Once the beans are really smooth, add in 1/4 cup of parmesan cheese.  The bean mixture will still be hot so the cheese will melt nicely.  The better the cheese, the better the sauce is going to taste.  At this point, I tasted it and decided it needed the creaminess of a quarter cup of cream cheese.  You probably don't need this but I was really hoping that my kids would eat it.


I added several good twists of sea salt and black pepper.  You can see the pepper sitting on top.

I really, really wanted to mix this in with the pasta but the small people here would have freaked out, so I served it separately with parmesan to put on top.


Well, I ended up making a mixed up serving for my husband to eat when he gets home.  Penne pasta mixed with sauce, topped with more parmesan and fresh black pepper.

The Verdict

I thought the sauce alone was divine, but it got washed out by the pasta and tasted like, well, nothing.  Somehow the nothing managed to offend all three children at dinner.  Clearly they had no intention of eating it to begin with.

As I continued eating, my mind began adding ingredients.  Bacon or pancetta for a carbonara type dish.  Peas and ham.  More onions.  More garlic.  Cheddar cheese.  Blue cheese.  Sausage and mushrooms.  Broccoli and sauce.  Mmmmm, broccoli and sauce.

I actually poured the sauce over the broccoli we had with dinner and I ate the all rest of the broccoli that way.  This worked out OK since my children have decided that vegetables with chlorophyll are evil.  If only they didn't read so much...

I will let you know what the dream husband thinks after dinner.  I wish he wasn't getting this reheated so he could be a good judge.

White Bean Pasta Sauce (serves 4-6)

1 teaspoon butter
1 teaspoon olive oil
1/2 small onion (I would do more)
1 tablespoon garlic (more!)
1 can or 1 2/3 cups soaked, cooked and drained white beans
bean liquid, or stock, or water
parmesan cheese
1/4 cup cream cheese (optional - I'm not sure this added anything to the recipe)
salt and pepper to taste

Melt butter with olive oil in small or medium saute pan.  Add onion and garlic and cook until translucent and soft.

Add beans and cook until appropriately hot and soft.  Put mixture into blender, food processor or other masher and puree until smooth.

Add cheeses of your choice.  Season with salt and pepper.

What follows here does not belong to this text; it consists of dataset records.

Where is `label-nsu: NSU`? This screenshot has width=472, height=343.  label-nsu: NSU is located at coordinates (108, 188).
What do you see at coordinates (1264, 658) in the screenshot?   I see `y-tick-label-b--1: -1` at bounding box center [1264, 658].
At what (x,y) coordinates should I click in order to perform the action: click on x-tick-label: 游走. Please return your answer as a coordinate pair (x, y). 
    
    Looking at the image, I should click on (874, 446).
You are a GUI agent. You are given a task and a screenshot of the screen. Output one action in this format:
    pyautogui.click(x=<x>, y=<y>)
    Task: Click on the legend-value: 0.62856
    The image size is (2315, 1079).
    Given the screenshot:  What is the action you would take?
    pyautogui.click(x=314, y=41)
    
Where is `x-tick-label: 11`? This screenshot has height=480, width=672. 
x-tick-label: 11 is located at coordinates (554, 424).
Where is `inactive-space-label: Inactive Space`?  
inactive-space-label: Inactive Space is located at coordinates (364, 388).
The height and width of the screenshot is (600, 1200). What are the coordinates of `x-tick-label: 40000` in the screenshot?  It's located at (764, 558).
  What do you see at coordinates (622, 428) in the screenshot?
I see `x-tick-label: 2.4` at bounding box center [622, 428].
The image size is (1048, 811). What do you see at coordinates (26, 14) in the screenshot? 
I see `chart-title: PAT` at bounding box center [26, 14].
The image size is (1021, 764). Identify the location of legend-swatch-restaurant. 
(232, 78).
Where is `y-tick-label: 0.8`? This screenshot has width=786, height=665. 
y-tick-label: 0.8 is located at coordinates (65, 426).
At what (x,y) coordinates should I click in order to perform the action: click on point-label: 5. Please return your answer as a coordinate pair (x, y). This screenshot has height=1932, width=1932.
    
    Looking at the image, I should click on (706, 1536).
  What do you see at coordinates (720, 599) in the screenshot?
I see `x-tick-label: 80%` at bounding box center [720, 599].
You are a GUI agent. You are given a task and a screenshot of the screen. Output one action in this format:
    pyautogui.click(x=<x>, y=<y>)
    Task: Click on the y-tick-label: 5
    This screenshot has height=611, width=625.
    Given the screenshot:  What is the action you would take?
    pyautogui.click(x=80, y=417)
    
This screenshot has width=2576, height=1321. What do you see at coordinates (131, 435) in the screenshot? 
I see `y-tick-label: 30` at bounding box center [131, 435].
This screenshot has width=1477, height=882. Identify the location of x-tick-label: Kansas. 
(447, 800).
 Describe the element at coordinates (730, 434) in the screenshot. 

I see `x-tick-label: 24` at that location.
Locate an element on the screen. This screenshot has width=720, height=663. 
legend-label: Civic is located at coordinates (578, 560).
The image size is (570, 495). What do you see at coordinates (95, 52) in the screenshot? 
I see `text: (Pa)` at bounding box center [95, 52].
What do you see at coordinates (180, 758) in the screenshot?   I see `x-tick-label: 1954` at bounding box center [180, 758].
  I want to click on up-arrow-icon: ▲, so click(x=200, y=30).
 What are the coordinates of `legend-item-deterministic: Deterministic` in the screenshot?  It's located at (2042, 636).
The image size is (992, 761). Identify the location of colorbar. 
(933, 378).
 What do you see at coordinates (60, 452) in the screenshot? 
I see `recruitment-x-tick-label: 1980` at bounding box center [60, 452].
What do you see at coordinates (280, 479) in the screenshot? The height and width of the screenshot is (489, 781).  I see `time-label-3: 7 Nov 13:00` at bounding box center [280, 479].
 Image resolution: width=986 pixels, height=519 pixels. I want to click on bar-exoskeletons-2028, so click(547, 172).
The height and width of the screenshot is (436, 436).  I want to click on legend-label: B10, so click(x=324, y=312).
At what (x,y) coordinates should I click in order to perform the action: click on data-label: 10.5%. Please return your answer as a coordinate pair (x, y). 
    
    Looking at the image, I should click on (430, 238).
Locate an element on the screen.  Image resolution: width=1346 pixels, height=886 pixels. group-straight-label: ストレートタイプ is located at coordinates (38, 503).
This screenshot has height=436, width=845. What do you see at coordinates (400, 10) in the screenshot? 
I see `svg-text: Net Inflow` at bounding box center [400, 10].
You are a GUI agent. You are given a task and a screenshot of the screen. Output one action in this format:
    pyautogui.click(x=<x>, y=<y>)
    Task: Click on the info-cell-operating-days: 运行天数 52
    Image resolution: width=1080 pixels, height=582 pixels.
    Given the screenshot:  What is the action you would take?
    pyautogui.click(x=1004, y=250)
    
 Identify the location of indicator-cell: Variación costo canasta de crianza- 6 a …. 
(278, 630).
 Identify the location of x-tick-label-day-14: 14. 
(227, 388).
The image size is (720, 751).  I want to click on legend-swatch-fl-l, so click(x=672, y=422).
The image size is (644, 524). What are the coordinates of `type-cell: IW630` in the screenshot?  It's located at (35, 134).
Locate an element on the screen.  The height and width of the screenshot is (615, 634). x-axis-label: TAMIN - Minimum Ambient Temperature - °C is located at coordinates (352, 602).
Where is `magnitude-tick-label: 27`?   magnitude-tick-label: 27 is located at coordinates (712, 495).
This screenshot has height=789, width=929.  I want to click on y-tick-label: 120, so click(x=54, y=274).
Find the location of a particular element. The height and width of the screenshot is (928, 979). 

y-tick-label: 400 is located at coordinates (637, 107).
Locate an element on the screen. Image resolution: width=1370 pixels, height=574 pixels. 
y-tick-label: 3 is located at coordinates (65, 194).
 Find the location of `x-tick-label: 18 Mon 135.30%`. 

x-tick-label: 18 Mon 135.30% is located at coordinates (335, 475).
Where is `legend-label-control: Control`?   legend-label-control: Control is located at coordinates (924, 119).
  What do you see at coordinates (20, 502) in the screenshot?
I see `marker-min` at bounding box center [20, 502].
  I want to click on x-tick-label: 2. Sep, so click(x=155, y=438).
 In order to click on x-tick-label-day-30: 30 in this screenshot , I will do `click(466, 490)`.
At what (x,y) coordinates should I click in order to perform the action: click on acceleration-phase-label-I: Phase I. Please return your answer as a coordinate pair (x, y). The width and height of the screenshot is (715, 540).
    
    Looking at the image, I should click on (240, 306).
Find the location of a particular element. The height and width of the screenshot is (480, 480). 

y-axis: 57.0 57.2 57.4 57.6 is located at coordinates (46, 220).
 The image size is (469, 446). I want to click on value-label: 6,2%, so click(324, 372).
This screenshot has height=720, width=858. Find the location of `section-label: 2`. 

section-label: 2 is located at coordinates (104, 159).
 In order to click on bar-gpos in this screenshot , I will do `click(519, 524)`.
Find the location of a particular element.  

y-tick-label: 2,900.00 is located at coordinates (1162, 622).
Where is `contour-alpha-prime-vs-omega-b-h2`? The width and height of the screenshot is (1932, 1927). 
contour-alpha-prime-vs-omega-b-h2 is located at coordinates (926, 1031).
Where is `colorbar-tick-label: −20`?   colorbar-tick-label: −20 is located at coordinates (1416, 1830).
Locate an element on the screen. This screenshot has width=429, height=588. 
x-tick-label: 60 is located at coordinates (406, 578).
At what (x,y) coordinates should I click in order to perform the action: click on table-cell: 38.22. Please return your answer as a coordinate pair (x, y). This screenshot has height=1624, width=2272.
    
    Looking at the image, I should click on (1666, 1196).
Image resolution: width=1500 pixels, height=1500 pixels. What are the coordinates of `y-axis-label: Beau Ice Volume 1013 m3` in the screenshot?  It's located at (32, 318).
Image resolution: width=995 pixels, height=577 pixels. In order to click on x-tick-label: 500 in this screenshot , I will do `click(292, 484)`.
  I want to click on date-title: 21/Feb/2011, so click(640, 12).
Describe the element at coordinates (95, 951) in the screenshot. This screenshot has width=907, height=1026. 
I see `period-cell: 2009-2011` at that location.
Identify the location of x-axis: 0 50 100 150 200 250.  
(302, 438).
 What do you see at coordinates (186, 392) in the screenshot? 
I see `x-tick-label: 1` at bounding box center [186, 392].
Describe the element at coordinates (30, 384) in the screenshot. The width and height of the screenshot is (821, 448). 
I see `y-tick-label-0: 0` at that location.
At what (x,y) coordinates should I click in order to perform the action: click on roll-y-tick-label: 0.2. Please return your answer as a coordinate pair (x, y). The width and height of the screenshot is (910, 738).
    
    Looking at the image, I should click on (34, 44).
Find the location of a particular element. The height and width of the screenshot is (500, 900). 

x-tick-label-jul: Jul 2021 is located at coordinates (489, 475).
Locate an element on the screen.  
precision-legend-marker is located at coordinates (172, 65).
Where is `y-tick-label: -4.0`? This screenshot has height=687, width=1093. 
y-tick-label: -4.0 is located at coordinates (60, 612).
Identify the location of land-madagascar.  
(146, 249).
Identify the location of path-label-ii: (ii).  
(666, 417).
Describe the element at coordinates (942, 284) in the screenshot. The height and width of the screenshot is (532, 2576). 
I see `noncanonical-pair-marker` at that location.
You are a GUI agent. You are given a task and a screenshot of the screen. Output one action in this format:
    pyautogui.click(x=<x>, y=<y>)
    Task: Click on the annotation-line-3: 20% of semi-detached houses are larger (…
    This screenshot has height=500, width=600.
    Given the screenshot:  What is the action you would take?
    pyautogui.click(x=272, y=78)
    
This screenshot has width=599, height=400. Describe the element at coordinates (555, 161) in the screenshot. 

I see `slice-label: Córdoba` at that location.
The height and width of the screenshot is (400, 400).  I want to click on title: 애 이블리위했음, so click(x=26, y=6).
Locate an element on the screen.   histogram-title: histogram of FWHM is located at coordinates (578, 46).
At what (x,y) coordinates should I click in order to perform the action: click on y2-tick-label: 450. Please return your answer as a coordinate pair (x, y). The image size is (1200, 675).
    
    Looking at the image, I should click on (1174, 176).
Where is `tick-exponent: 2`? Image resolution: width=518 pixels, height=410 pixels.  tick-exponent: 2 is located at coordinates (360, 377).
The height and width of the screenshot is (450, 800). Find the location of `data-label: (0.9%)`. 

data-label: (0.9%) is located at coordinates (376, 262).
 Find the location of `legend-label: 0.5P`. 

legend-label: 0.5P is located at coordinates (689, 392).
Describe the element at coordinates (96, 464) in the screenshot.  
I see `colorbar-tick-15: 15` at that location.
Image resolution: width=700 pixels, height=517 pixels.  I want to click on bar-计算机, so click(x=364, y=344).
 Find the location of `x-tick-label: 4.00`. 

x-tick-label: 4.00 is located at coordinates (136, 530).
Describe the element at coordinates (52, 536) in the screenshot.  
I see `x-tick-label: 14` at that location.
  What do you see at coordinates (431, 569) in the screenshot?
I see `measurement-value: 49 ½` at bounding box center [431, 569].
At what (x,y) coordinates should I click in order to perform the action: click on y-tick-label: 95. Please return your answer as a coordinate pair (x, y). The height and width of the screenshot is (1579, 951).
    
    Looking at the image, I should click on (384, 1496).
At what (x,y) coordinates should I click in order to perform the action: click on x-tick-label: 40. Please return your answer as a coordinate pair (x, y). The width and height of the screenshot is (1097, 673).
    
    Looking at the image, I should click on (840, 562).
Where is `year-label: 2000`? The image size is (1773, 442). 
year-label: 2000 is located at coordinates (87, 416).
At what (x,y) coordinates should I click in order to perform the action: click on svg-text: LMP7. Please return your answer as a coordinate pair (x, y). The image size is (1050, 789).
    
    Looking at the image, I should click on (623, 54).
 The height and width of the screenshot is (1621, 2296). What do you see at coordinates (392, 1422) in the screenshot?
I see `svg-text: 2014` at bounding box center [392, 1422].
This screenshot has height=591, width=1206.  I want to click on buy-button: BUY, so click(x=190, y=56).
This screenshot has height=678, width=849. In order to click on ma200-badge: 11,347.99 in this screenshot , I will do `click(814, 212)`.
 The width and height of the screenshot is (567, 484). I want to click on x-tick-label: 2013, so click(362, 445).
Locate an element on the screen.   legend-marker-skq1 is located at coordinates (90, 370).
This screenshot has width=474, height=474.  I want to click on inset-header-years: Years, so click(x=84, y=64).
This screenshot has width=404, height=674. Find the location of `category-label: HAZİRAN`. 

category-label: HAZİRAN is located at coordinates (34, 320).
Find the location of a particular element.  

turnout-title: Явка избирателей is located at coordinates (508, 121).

Snazz up as desired and serve over pasta or veggies.

5 comments:

  1. Kate,

    I keep thinking about this meal. I'd like to pour the beans over broccoli and penne. Any suggestions on how to spice it up?

    Shana
    shanasmeals.blogspot.com

    ReplyDelete
  2. I've been thinking, Shana, and I'm not quite sure. You could go with a stronger cheese, like cheddar, or maybe some sort of green herb (basil? cilantro?). I think the broccoli is definitely a good idea.

    I ate the leftovers with blue cheese melted in and I thought that was fabulous. However, I think I could eat a shoe if it had enough blue cheese.

    Let me know how it goes!

    ReplyDelete
  3. Kate,

    Unfortunately, I am dairy and soy-free. My younger daughter had eczema that flairs up when I eat dairy and soy (we're breastfeeding).

    Hmmm ... maybe I'll just focus on a tomato-based sauce and add in beans as a thickener.

    ReplyDelete
  4. Oh, that makes it tough. I have a good friend who gave up dairy and soy while she was breastfeeding. My sister and cousin suggest trying celery salt. My mom votes fennel.

    If you try something, let me know!

    ReplyDelete
  5. I throw canellini beans into pasta dishes all the time. I have done this with red sauce, with a primavera kind of all-veggies-together type dish, and then with spicy al'arrabiata or fra diavolo sauces.

    I don't puree them, just rinse and add. They tend to soften and break down if they cook with the sauce a bit, and they become less noticeable, so your young ones might put up with them in that form.